:: INFORMATION SHOWN
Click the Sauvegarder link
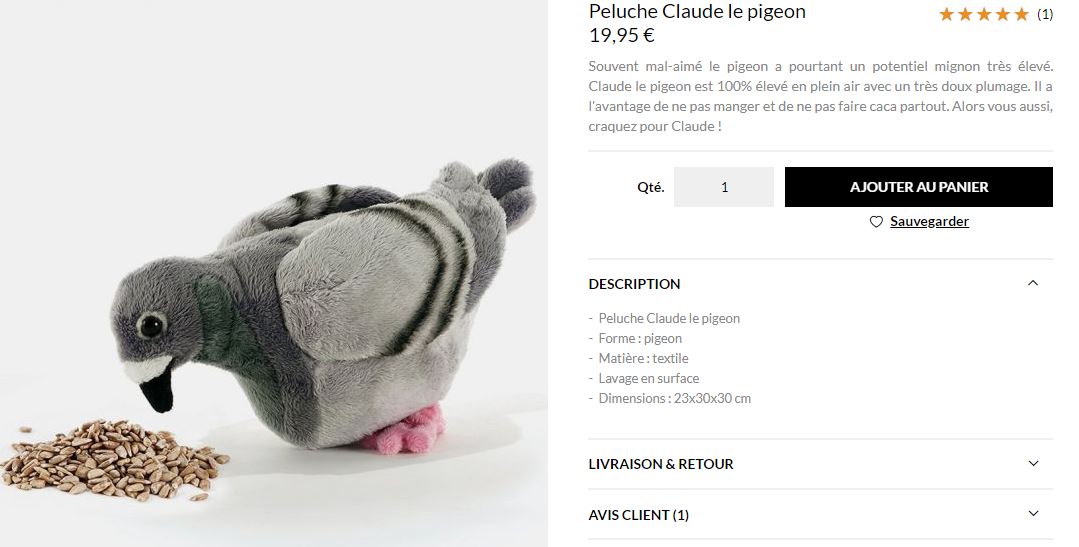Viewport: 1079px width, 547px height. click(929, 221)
::::
:: INFORMATION SHOWN
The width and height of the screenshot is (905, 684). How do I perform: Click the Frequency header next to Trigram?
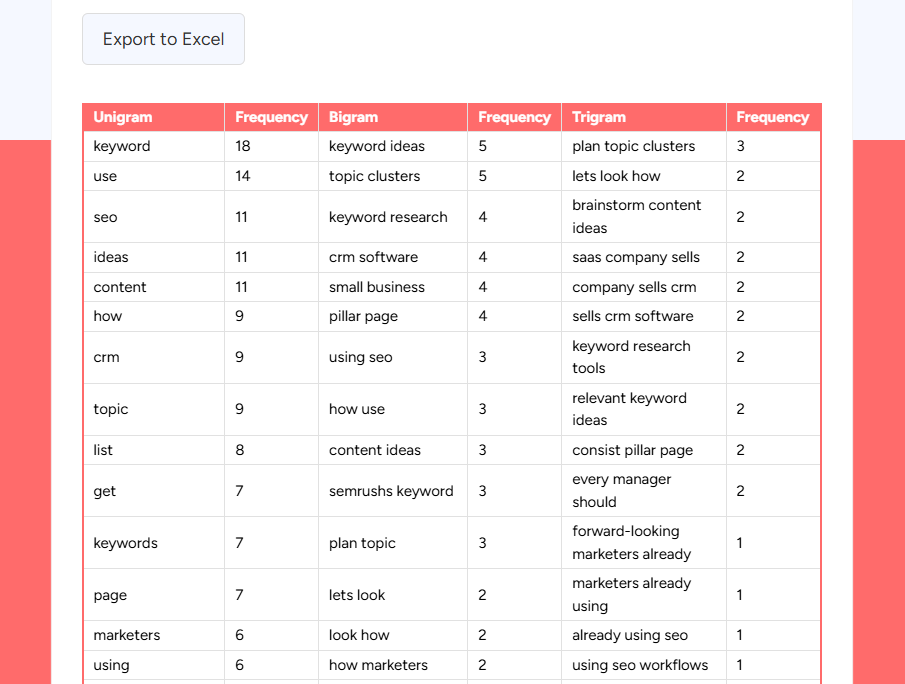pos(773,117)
::::
:: INFORMATION SHOWN
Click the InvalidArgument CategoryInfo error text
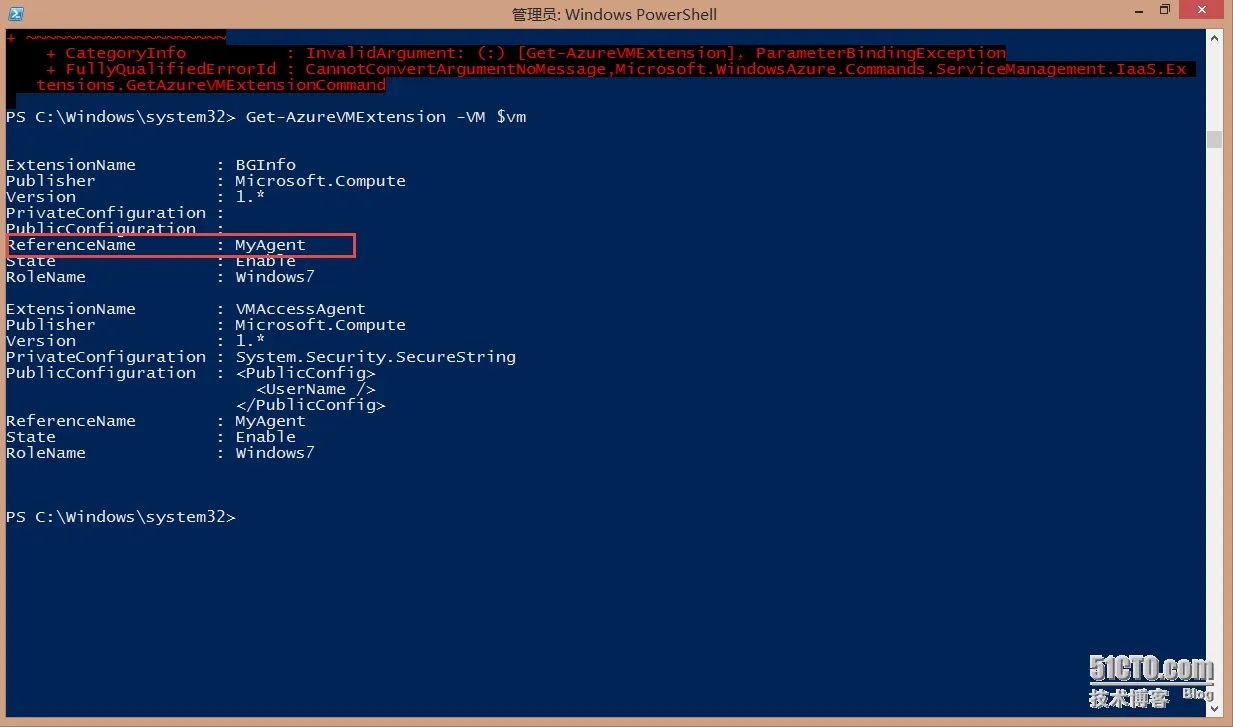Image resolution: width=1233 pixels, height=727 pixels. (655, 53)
::::
**TASK:**
Rename "error text" to "error message" in the lines between the one holding "Click the InvalidArgument" and the one holding "Image resolution: width=1233", inclusive, and give only those lines with nothing else changed. Leave the pictures out of your answer.

**EXERCISE SOLUTION:**
Click the InvalidArgument CategoryInfo error message
Image resolution: width=1233 pixels, height=727 pixels. (655, 53)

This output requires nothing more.